» **Work to complete**
Below are entries. Reproduce exactly the lines between the line holding "كانونی یه‌كه‌م 2019 (56, 1164)" and the line holding "نیسان 2020 (61, 1137)", inclusive, and only those.

[Stored records]

"""

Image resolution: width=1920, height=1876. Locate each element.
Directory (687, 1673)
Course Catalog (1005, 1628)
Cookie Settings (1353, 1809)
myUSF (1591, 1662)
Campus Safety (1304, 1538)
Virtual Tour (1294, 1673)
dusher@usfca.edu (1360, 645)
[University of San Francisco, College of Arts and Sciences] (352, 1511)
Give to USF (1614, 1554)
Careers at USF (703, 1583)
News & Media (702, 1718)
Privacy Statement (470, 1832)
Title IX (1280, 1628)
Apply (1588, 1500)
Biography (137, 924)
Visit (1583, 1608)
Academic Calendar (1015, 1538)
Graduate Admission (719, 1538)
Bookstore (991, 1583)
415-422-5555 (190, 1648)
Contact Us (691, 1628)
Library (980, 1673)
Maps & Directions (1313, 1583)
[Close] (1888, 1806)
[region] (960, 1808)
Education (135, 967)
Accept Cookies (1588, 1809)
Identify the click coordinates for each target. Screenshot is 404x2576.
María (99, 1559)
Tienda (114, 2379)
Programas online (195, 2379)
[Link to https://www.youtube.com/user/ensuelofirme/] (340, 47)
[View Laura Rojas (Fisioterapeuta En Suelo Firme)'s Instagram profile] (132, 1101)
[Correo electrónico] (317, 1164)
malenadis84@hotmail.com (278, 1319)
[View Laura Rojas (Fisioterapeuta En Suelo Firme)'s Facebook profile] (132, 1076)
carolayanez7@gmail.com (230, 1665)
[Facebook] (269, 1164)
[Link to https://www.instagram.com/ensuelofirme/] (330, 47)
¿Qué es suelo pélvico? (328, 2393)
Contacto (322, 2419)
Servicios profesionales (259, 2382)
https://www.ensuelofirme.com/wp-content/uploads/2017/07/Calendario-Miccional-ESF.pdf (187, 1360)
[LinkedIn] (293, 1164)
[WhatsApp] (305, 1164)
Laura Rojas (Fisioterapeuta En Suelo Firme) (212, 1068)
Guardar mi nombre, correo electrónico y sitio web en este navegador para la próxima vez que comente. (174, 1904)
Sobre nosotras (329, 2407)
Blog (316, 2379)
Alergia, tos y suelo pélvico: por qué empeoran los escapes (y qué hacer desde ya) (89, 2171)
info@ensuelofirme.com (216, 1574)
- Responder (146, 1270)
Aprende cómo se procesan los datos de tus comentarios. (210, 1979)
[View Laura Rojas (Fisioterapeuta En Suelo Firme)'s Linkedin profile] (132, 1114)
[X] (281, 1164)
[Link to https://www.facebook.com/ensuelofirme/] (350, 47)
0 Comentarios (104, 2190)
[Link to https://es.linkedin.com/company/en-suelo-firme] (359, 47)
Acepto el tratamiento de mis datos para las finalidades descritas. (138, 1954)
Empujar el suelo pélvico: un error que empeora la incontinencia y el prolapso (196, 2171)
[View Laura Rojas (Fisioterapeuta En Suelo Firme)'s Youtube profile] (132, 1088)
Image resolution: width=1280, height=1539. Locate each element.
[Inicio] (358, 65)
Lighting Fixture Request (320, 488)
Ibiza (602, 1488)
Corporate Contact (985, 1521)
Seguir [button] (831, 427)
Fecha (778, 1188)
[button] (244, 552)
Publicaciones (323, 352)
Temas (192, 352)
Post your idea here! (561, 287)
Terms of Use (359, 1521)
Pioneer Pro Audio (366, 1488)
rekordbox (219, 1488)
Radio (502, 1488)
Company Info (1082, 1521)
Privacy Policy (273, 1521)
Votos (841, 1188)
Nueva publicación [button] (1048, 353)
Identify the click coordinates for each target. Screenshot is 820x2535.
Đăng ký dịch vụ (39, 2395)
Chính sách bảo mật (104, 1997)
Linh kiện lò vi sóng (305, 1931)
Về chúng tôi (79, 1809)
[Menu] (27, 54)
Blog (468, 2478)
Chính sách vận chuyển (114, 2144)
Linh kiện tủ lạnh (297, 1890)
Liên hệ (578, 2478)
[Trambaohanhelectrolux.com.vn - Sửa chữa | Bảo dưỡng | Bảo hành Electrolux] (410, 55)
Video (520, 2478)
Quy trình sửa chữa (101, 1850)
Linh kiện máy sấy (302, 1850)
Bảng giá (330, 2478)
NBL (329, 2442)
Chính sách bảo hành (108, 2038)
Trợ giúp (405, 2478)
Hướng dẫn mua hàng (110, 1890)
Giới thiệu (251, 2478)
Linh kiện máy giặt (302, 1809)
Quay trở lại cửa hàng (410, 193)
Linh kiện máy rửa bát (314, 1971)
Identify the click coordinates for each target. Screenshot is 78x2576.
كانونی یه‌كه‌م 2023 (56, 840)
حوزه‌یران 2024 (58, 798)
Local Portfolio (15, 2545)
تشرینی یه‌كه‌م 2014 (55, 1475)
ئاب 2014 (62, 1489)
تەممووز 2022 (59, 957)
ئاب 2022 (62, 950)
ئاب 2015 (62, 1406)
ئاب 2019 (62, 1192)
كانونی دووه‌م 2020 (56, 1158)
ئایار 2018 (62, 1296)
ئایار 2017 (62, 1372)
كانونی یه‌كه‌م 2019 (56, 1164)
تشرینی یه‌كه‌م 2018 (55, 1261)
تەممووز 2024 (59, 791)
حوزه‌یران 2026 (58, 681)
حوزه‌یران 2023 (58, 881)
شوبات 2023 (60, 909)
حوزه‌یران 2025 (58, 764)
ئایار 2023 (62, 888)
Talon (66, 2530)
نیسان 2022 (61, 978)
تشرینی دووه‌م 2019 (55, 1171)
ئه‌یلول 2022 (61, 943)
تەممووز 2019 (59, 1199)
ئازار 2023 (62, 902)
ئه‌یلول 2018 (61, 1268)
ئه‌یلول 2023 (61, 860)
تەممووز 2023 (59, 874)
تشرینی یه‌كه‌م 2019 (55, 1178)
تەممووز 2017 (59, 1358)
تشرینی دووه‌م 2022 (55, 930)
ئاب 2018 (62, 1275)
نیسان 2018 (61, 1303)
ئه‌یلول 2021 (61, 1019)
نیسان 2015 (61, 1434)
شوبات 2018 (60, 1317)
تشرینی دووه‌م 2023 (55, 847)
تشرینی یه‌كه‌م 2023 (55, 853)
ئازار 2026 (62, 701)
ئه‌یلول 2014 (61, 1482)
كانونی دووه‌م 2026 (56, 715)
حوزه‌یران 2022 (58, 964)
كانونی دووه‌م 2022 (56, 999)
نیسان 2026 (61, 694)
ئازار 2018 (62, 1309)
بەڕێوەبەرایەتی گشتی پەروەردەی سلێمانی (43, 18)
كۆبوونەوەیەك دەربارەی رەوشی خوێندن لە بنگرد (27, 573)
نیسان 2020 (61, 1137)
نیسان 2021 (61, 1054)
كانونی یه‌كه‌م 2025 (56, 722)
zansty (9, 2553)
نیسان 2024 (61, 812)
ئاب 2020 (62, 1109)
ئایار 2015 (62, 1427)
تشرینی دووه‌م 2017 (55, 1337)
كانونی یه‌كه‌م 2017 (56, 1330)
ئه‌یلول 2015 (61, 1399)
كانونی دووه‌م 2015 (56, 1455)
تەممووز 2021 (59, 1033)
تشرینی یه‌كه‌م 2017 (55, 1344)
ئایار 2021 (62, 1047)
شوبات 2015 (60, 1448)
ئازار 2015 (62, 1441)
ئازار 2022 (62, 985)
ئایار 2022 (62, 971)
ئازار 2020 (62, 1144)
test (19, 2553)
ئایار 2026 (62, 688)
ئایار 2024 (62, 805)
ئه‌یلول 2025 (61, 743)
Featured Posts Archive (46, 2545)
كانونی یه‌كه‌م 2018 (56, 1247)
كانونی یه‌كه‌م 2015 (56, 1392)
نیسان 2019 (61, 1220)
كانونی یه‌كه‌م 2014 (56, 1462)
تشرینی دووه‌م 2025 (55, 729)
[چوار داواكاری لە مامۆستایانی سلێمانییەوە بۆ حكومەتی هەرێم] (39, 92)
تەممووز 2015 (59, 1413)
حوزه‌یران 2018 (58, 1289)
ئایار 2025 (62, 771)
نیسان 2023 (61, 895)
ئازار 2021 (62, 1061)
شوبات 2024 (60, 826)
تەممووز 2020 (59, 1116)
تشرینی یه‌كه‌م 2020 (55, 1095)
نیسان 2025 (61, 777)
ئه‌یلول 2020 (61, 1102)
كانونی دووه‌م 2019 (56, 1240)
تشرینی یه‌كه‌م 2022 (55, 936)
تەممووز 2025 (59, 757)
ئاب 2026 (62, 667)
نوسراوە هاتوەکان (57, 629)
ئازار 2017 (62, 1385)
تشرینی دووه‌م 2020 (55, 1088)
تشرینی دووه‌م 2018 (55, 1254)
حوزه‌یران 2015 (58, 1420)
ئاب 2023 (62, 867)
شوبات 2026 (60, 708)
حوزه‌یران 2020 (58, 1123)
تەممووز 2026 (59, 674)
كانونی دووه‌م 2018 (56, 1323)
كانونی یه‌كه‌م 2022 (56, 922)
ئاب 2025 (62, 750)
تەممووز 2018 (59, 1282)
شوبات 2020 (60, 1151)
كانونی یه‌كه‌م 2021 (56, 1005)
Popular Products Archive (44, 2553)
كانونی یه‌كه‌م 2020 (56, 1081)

"""

» **Response to the task**
كانونی یه‌كه‌م 2019 (56, 1164)
تشرینی یه‌كه‌م 2018 (55, 1261)
تەممووز 2024 (59, 791)
حوزه‌یران 2026 (58, 681)
حوزه‌یران 2023 (58, 881)
شوبات 2023 (60, 909)
حوزه‌یران 2025 (58, 764)
ئایار 2023 (62, 888)
Talon (66, 2530)
نیسان 2022 (61, 978)
تشرینی دووه‌م 2019 (55, 1171)
ئه‌یلول 2022 (61, 943)
تەممووز 2019 (59, 1199)
ئازار 2023 (62, 902)
ئه‌یلول 2018 (61, 1268)
ئه‌یلول 2023 (61, 860)
تەممووز 2023 (59, 874)
تشرینی یه‌كه‌م 2019 (55, 1178)
تەممووز 2017 (59, 1358)
تشرینی دووه‌م 2022 (55, 930)
ئاب 2018 (62, 1275)
نیسان 2018 (61, 1303)
ئه‌یلول 2021 (61, 1019)
نیسان 2015 (61, 1434)
شوبات 2018 (60, 1317)
تشرینی دووه‌م 2023 (55, 847)
تشرینی یه‌كه‌م 2023 (55, 853)
ئازار 2026 (62, 701)
ئه‌یلول 2014 (61, 1482)
كانونی دووه‌م 2026 (56, 715)
حوزه‌یران 2022 (58, 964)
كانونی دووه‌م 2022 (56, 999)
نیسان 2026 (61, 694)
ئازار 2018 (62, 1309)
بەڕێوەبەرایەتی گشتی پەروەردەی سلێمانی (43, 18)
كۆبوونەوەیەك دەربارەی رەوشی خوێندن لە بنگرد (27, 573)
نیسان 2020 (61, 1137)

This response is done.